The molecular formula of salt 3B was confirmed via HRMS, which exhibited the expected peak corresponding to the tetrabutylammonium ion in the positive mode, alongside the molecular ion peak of the allyldithiocarbimate in the negative mode. Additionally, the integration curves observed in the 1H NMR spectrum of salt 3B were consistent with a 1:1 ratio between the allyldithiocarbimate anion and the tetrabutylammonium cation.

It is worth noting the chemical shift of the C = N signal, which transitions from 223.6 ppm in the spectrum of potassium N-butylsulfonildithiocarbimate (Cunha et al. 2010) to approximately 208 ppm in the spectra of zinc complexes 1A, 1B, 2A, and 2B, and to ca. 200 ppm in the spectra of allyldithiocarbimates 3A and 3B. This shift suggests an increased shielding effect on this carbon atom (Rabello et al. 2022; Vidigal et al. 2020). This observation aligns with the IR data, which indicates a greater double bond character of the C = N bond in the allyldithiocarbimates and the complexes compared to the free dithiocarbimate ligand. The stretching of the C = N bond gives rise to a band at 1283 cm−1 in the IR spectrum of potassium N-butyldithiocarbimate (Cunha et al. 2010), with corresponding bands observed at approximately 1390 cm−1 for derivatives 1A, 1B, 2A, 2B, 3A, and 3B (Rabello et al. 2022; Vidigal et al. 2020).
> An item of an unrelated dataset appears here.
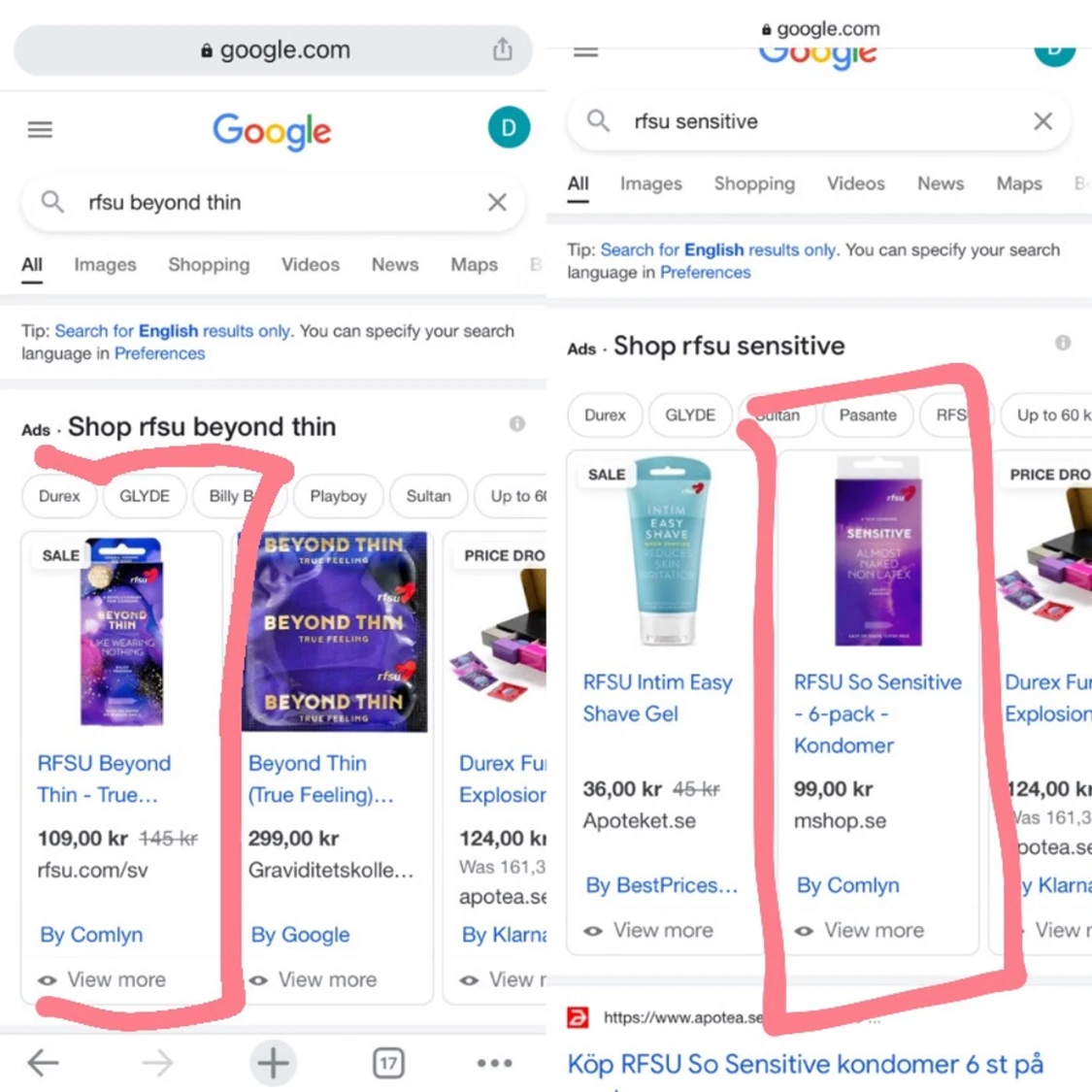The image size is (1092, 1092).
Task: Open hamburger menu beside Google logo
Action: pos(40,129)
Currently, the antibiotic fumigallin is the main chemical used to control nosemosis in vivo, but it has been reported to have low efficacy against N. ceranae in some apiaries (Huang et al. 2013; Burnham 2019). So, new compounds have been evaluated to control this Microsporidia, including the natural compounds resveratrol and thymol (Maistrello et al. 2008; Glavinic et al. 2022), formic acid (Underwood and Currie 2009), the phyto-pharmacological preparation Novezit (Higes et al. 2014), several plant extracts (Chaimanee et al. 2021), and the synthetic compounds fenbendazole and ornidazole (Bahreini et al. 2022), which have been showed some potential to control but almost always in high doses and with lower efficacy than fumigallin. Whereas the compound here evaluated showed a mortality to N. ceranae of ca. 40% in vitro and 60% in vivo.
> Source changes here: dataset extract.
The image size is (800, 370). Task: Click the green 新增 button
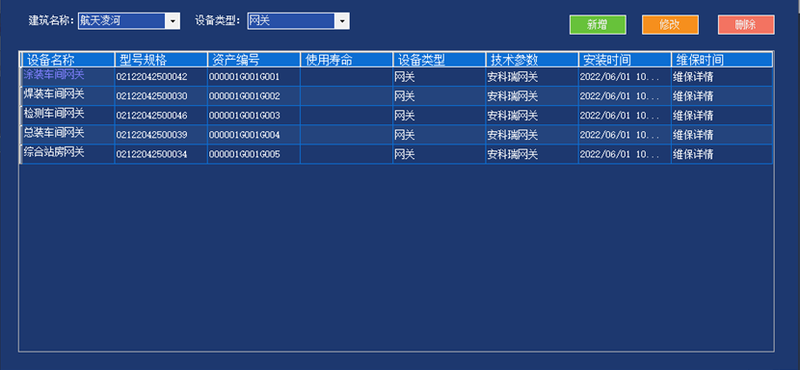coord(597,24)
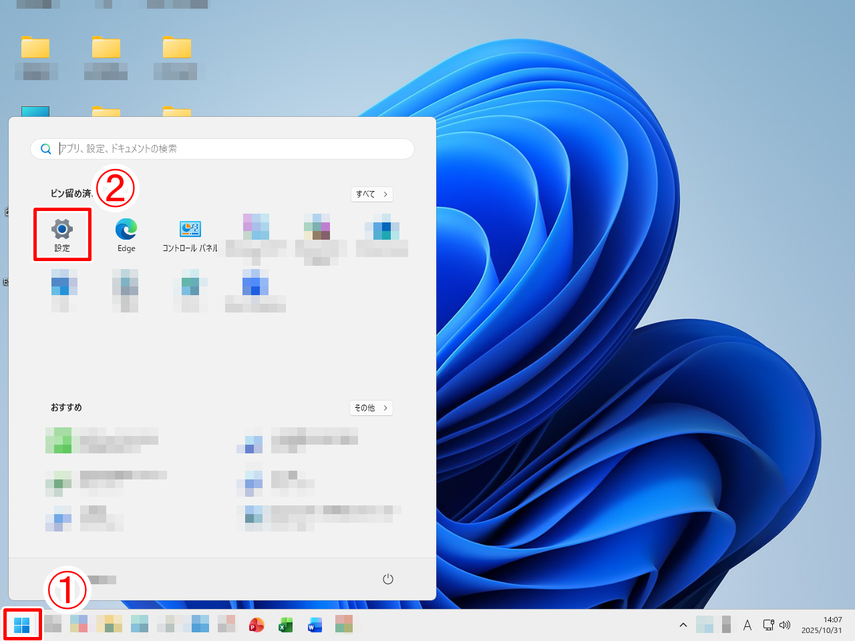Open コントロール パネル from pinned apps
Screen dimensions: 855x641
[x=190, y=232]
The superior reduction of N. ceranae spores observed in vivo compared to the in vitro test suggests the involvement of at least two modes of action into the insect body treated with the dithiocarbimate derivatives. While the precise mode of action of these compounds on Microsporidia remains unexplored, similar compounds like dithiocarbamates have been shown to act through oxidative mechanisms on the amino acid cysteine, abundant in proteins from the polar tube of Nosema bombycis infecting silkworms (Dias et al. 2010; Lv et al. 2020). However, further studies are necessary to elucidate the specific modes of action of the compounds here evaluated.

This study sheds light on potential applications and ecological responses of salts derived from dithiocarbimates, revealing that their toxicity towards A. mellifera worker bees can vary depending on the specific derivative. Notably, the tetrabutylammonium cation (B) emerged as the preferable option over the tetraphenylphosphonium cation (A), particularly in terms of reduced toxicity to bees. Overall, the four tetrabutylammonium salts investigated in this study exhibit potential in controlling N. ceranae spores, demonstrated by the decrease of spore viability in vitro and spore quantities in the midgut of infected A. mellifera workers.